## [WORK REQUEST]
Exact repetition is required: reproduce every line of the data.

■ ■ ■

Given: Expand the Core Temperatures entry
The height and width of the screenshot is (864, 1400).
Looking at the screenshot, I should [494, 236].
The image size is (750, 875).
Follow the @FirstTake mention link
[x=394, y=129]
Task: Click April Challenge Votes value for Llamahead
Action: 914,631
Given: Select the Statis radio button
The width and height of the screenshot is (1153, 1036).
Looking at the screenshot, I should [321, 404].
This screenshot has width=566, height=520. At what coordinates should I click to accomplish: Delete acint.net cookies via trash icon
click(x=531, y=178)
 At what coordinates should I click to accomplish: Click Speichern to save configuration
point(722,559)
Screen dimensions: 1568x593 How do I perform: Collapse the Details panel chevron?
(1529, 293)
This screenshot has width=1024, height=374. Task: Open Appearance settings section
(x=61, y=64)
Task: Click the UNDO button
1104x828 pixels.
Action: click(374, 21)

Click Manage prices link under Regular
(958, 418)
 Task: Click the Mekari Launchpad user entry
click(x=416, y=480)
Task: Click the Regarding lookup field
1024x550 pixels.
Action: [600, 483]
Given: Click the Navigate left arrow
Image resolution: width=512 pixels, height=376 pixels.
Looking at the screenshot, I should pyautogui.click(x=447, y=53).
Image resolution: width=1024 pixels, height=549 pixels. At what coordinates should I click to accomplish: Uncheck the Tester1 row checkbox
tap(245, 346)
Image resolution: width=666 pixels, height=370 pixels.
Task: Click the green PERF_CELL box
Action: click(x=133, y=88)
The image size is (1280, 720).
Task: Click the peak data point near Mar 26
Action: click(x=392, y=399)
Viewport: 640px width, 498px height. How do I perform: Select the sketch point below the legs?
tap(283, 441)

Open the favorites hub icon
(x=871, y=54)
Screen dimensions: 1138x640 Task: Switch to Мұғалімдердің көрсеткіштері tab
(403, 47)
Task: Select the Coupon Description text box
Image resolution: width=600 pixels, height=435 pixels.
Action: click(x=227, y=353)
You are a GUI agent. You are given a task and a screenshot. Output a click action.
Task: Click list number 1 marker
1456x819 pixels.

■ ■ ■

## [ANSWER AREA]
Given: Expand the Core Temperatures entry
The height and width of the screenshot is (864, 1400).
Looking at the screenshot, I should [494, 236].
The image size is (750, 875).
Follow the @FirstTake mention link
[x=394, y=129]
Task: Click April Challenge Votes value for Llamahead
Action: 914,631
Given: Select the Statis radio button
The width and height of the screenshot is (1153, 1036).
Looking at the screenshot, I should [321, 404].
This screenshot has width=566, height=520. At what coordinates should I click to accomplish: Delete acint.net cookies via trash icon
click(x=531, y=178)
 At what coordinates should I click to accomplish: Click Speichern to save configuration
point(722,559)
Screen dimensions: 1568x593 How do I perform: Collapse the Details panel chevron?
(1529, 293)
This screenshot has width=1024, height=374. Task: Open Appearance settings section
(x=61, y=64)
Task: Click the UNDO button
1104x828 pixels.
Action: click(374, 21)

Click Manage prices link under Regular
(958, 418)
 Task: Click the Mekari Launchpad user entry
click(x=416, y=480)
Task: Click the Regarding lookup field
1024x550 pixels.
Action: [600, 483]
Given: Click the Navigate left arrow
Image resolution: width=512 pixels, height=376 pixels.
Looking at the screenshot, I should pyautogui.click(x=447, y=53).
Image resolution: width=1024 pixels, height=549 pixels. At what coordinates should I click to accomplish: Uncheck the Tester1 row checkbox
tap(245, 346)
Image resolution: width=666 pixels, height=370 pixels.
Task: Click the green PERF_CELL box
Action: click(x=133, y=88)
The image size is (1280, 720).
Task: Click the peak data point near Mar 26
Action: click(x=392, y=399)
Viewport: 640px width, 498px height. How do I perform: Select the sketch point below the legs?
tap(283, 441)

Open the favorites hub icon
(x=871, y=54)
Screen dimensions: 1138x640 Task: Switch to Мұғалімдердің көрсеткіштері tab
(403, 47)
Task: Select the Coupon Description text box
Image resolution: width=600 pixels, height=435 pixels.
Action: click(x=227, y=353)
You are a GUI agent. You are given a task and a screenshot. Output a click action.
Task: Click list number 1 marker
1456x819 pixels.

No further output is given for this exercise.